The dog, in her oblivious canine way, foolishly seemed to assume I had some modicum of control over the device and was trying to force me to pull over so she could herd me back. I yelled at her to get out of the way and in that moment we both failed to take the hint the other was providing. In such a situation, the conflict is most quickly resolved by the member who has some control over his or her speed and also happens to be equipped with sharp teeth.

The dog bit my glove, gently, mind you, as she was only trying to pull me and not hurt me, and yanked on it to get my attention. As sleds work by exploiting the near frictionless properties of snow and ice, this resulted in me spinning around and I was now facing backwards while still sliding towards my eventual icy doom. Now that I was facing the way she wanted me to go, though, the dog felt encouraged and started tugging on me more incessantly. Thus is the reason I blame for why I went off the road, crashed into the bank, and wiped out in a ditch moments before hitting bottom. Getting run over by an overly enthusiastic sheepdog seconds later was just a nice way of topping an already memorable encounter with gravity.

Back in the present I was watching my kids enjoy themselves and remembering my last time when I went sledding and thinking, heck, it can't go nearly as bad as it did then, right? I'm sure I was thinking at the time I grabbed one of the saucer sleds and joined my kids in the snow. I'm just not sure what I was thinking. I know they were laughing hysterically and, I think, that was part of the reason I joined in. But I'm not certain what I was planning on doing after they laughed. I pushed off in the snow and went sailing down the hill.
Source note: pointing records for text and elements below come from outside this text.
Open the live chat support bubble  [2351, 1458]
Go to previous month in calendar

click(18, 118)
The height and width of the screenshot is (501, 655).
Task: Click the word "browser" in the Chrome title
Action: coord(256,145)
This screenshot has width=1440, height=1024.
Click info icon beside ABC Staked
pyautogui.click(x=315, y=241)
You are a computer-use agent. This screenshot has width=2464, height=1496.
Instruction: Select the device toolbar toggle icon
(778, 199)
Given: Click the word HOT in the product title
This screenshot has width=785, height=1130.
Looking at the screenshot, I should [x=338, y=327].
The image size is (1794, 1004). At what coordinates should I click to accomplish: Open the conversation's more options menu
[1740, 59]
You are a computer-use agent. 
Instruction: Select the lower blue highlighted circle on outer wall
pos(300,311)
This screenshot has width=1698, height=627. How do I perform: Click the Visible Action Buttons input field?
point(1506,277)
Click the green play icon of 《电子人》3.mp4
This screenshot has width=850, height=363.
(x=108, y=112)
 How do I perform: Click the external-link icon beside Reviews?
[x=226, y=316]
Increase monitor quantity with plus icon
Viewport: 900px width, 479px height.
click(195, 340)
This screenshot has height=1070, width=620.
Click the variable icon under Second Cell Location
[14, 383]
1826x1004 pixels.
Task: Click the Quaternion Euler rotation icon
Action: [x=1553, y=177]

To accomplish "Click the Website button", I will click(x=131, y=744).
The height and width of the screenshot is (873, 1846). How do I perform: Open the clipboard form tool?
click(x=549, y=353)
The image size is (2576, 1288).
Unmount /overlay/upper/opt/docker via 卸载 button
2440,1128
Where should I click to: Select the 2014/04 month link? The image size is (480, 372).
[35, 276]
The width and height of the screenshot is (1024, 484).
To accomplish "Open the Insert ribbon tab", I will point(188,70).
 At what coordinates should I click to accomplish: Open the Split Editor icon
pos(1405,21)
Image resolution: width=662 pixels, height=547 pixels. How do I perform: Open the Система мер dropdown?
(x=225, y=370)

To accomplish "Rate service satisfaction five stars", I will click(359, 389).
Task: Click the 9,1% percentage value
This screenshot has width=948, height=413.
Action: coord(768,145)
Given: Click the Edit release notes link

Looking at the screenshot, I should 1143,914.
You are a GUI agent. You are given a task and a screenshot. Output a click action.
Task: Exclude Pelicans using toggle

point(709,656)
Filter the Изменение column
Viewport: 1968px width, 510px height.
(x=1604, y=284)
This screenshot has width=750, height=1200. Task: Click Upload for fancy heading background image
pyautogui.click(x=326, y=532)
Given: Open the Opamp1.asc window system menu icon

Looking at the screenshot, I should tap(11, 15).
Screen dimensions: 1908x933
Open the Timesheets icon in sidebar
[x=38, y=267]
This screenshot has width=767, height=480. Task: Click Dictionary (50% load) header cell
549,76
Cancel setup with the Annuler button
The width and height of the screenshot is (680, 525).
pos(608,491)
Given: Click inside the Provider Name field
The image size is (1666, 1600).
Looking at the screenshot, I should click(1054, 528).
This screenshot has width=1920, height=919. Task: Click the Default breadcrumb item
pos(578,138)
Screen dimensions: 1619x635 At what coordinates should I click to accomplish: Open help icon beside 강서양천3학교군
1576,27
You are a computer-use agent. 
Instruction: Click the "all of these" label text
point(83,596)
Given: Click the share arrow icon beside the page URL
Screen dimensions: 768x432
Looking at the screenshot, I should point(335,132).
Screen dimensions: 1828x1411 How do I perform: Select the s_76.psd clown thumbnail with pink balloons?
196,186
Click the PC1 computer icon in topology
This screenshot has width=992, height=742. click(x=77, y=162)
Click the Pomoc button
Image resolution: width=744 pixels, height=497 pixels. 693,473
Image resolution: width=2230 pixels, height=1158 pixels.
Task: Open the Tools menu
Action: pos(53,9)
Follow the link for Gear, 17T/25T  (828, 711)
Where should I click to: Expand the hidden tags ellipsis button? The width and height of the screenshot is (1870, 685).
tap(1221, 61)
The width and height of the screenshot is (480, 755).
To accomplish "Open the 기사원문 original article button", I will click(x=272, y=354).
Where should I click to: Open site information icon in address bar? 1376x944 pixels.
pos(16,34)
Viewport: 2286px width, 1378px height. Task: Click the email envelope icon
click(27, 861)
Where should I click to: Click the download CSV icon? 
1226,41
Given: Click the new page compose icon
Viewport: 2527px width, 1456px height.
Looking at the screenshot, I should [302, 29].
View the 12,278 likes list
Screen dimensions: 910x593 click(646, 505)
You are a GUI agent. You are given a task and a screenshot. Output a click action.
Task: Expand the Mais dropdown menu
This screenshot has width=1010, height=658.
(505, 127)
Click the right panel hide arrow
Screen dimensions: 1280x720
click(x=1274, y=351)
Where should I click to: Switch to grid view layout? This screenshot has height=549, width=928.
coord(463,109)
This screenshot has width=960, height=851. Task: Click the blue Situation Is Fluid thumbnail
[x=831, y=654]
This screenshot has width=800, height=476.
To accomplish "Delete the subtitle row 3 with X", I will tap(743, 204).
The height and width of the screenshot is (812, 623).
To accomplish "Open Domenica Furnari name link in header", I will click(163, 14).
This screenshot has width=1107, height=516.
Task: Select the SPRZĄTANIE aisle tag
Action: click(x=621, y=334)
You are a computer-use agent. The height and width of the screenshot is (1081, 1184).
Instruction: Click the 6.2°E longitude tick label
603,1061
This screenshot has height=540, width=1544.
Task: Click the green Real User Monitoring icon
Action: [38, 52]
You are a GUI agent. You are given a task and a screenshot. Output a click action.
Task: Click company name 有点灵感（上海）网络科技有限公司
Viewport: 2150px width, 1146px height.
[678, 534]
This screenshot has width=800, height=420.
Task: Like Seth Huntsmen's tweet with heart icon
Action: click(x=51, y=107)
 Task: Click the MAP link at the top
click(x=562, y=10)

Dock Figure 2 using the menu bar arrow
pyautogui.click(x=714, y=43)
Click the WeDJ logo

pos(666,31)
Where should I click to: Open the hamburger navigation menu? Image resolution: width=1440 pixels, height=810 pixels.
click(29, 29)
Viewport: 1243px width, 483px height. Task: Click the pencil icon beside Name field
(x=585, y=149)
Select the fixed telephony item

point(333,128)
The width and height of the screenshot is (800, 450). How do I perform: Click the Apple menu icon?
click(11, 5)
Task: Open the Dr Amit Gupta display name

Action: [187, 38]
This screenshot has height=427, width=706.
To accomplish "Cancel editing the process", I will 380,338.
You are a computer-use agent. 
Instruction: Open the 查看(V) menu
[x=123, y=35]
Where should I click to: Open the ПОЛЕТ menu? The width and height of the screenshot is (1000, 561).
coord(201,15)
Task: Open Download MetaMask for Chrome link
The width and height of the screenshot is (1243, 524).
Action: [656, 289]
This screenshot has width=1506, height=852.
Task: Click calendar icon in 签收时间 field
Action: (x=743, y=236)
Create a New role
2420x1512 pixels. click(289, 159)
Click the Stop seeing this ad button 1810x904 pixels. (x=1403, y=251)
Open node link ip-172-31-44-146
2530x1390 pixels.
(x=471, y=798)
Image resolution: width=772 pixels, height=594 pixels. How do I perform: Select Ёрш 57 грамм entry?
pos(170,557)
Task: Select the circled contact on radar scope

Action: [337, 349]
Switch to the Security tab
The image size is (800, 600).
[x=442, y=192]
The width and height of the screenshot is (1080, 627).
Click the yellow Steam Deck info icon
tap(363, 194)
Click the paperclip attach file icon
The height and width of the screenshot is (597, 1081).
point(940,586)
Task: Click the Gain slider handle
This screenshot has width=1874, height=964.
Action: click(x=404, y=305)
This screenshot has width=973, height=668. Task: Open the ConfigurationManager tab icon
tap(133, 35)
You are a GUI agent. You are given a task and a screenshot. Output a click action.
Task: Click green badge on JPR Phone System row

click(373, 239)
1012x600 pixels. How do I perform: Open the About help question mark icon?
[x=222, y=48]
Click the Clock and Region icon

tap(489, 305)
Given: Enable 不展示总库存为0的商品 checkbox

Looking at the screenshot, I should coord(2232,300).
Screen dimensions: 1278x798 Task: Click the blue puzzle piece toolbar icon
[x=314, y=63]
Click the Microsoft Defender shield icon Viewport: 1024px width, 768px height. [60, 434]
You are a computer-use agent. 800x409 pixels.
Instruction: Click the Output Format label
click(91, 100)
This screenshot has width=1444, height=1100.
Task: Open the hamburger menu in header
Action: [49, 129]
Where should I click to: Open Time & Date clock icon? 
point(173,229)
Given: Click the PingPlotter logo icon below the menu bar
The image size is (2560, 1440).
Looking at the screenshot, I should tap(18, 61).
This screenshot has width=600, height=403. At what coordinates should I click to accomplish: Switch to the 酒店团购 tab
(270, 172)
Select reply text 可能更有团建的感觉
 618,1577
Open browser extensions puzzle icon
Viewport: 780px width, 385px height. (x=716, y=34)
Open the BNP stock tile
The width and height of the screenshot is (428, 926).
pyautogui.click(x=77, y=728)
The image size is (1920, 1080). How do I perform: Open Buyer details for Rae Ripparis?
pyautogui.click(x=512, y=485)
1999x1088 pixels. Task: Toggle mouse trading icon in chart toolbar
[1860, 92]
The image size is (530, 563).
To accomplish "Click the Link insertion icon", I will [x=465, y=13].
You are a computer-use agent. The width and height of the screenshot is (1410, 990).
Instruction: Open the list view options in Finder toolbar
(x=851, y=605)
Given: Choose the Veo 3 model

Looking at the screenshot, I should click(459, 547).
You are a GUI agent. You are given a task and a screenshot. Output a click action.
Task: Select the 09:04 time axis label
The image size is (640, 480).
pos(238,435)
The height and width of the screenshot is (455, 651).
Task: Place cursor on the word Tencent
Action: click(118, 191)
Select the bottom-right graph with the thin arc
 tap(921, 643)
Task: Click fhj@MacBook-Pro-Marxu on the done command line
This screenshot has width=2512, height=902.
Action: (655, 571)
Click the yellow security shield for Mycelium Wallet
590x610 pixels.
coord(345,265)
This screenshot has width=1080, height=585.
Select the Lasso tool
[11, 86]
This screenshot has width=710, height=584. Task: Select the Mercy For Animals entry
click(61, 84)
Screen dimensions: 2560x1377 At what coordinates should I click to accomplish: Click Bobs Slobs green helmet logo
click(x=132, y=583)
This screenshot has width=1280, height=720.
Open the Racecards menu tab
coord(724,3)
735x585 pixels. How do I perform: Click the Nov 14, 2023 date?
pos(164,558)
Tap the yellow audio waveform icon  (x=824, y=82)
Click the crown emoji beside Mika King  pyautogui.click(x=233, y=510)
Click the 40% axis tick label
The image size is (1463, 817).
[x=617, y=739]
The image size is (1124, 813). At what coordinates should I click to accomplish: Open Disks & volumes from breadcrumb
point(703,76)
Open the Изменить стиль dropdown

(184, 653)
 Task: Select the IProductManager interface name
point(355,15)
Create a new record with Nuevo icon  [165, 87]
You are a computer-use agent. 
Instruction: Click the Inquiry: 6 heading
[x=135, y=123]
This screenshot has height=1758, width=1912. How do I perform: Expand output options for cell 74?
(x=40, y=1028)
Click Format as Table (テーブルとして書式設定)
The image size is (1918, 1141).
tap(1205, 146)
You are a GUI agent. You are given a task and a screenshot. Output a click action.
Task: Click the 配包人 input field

When I prepared my kids to go sledding, I had padded them with lots of clothing to keep them warm, dry, and to soften their landings. They each wore knit caps and thick hoods as makeshift helmets. I, on the other hand, had dressed for standing out there. I only recalled this difference after I crested the top of the hill and saw just what I was plummeting down.

I hit the road and began spinning out of control in a shower of snow as I plowed into the neighbor's yard. I found out that they had, indeed, salted the road and I made that discovery by taste as I gulped down some of the salted spray as I was trying not to scream profanities in front of my children. As I came to rest, narrowly avoiding running into rocks, and slid into the driveway of my neighbor my son came running up to me and yelled "Again, daddy, again!"

Yes, I did it again. I never said I learn from my mistakes, now did I?